Dans le cas de l’Argentine, on peut soutenir que depuis son organisation nationale plus ou moins définitive en 1880, la politique économique et sociale n’a pas été imposée par des puissances étrangères, des occupations militaires ou des gouvernements qui l’auraient installée. Tout au long de l’histoire, les gouvernements argentins ont adopté beaucoup de mesures qui auraient été impensables dans le cadre d’un rapport colonial ou semi-colonial. Rappelons, par exemple, qu’en 1973 l’Argentine a établi des relations commerciales avec Cuba, avec l’Union soviétique et avec la Pologne et qu’elle a obligé les transnationales états-uniennes à participer à ce commerce malgré l’opposition des Etats-Unis. En 1982, l’Argentine a occupé militairement les Malouines; la même année elle est entrée en cessation de paiement de sa dette; en 2001 elle n’a pas payé sa dette; depuis 2005, le gouvernement argentin a refusé d’adresser des rapports annuels au FMI. Dans les années récentes, l’Argentine a reconnu la Palestine en tant que «Etat libre et indépendant» contre l’opposition des Etats-Unis.
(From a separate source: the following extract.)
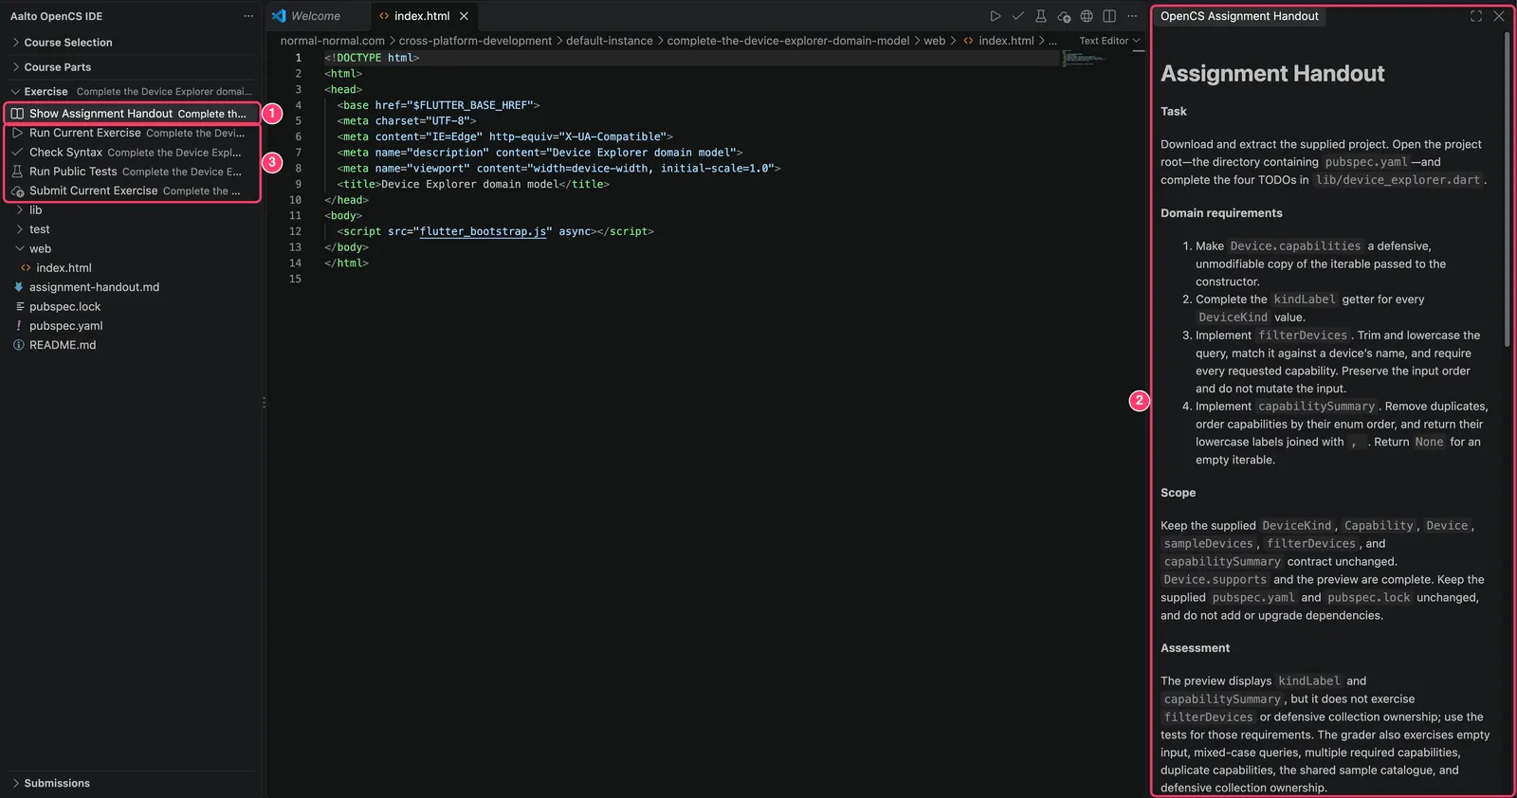Close the index.html tab
This screenshot has width=1517, height=798.
point(464,16)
Actuellement le gouvernement continue à ne pas régulariser sa dette envers le Club de Paris et elle négocie avec la Chine et d’autres pays sur la base de ses propres besoins. Aucune de ces mesures ne serait concevable dans une semi-colonie comme l’était la Chine dans les années 1910.
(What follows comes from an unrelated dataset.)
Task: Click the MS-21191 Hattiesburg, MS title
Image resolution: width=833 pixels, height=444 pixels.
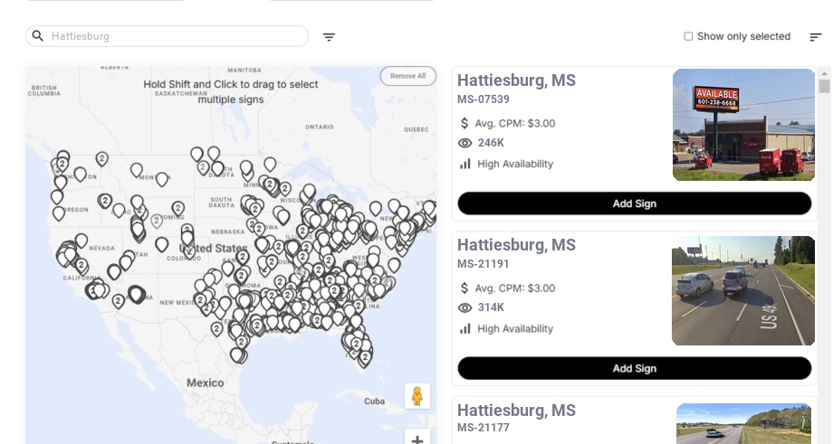Action: coord(516,245)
Les bases matérielles de la dépendance

En rapport avec ce qui précède, il est nécessaire de tenir compte du fait que la dynamique même du développement capitaliste génère les bases matérielles pour la politique des pays dépendants, non coloniaux:

A mesure que les pays se sont libérés de la domination coloniale et semi-coloniale – l’Amérique latine au XXe siècle, la plus grande partie de l’Asie et de l’Afrique après la deuxième guerre mondiale, et jusque dans les années 1970 – le mode de production capitaliste s’est généralisé, et avec lui la participation des bourgeoisies des pays retardataires dans la gestion de «leurs» Etats.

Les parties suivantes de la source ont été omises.